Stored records
|---|

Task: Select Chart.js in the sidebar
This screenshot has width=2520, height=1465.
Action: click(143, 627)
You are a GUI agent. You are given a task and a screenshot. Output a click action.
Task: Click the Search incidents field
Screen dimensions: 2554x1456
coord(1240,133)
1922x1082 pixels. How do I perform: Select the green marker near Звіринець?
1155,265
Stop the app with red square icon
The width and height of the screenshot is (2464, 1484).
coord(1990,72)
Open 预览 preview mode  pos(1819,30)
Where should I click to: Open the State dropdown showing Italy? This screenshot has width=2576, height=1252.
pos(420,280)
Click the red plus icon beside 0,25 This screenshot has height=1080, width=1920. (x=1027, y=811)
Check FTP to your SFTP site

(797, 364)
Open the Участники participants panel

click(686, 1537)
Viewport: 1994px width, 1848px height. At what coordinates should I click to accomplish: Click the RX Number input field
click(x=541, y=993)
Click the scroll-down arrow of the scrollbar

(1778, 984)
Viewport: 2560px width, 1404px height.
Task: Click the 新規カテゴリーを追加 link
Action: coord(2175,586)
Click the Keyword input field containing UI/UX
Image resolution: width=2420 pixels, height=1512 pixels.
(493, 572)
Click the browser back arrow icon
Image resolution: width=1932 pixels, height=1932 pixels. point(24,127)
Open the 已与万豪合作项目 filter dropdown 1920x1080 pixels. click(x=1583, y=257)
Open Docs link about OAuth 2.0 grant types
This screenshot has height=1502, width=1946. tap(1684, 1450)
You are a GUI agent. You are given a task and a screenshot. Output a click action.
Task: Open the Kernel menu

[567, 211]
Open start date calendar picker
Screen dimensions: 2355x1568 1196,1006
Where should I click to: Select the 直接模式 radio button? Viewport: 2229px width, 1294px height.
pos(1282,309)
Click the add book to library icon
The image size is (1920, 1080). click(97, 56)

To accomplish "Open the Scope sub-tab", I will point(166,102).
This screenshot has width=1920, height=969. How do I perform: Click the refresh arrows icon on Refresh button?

|---|

=== Problem to solve ===
Only the lines above from the one with "Where should I click to: Open" up to and including the one with "Open the 已与万豪合作项目" should be repeated, exactly as written.

=== Task output ===
Where should I click to: Open the State dropdown showing Italy? This screenshot has width=2576, height=1252.
pos(420,280)
Click the red plus icon beside 0,25 This screenshot has height=1080, width=1920. (x=1027, y=811)
Check FTP to your SFTP site

(797, 364)
Open the Участники participants panel

click(686, 1537)
Viewport: 1994px width, 1848px height. At what coordinates should I click to accomplish: Click the RX Number input field
click(x=541, y=993)
Click the scroll-down arrow of the scrollbar

(1778, 984)
Viewport: 2560px width, 1404px height.
Task: Click the 新規カテゴリーを追加 link
Action: coord(2175,586)
Click the Keyword input field containing UI/UX
Image resolution: width=2420 pixels, height=1512 pixels.
(493, 572)
Click the browser back arrow icon
Image resolution: width=1932 pixels, height=1932 pixels. point(24,127)
Open the 已与万豪合作项目 filter dropdown 1920x1080 pixels. click(x=1583, y=257)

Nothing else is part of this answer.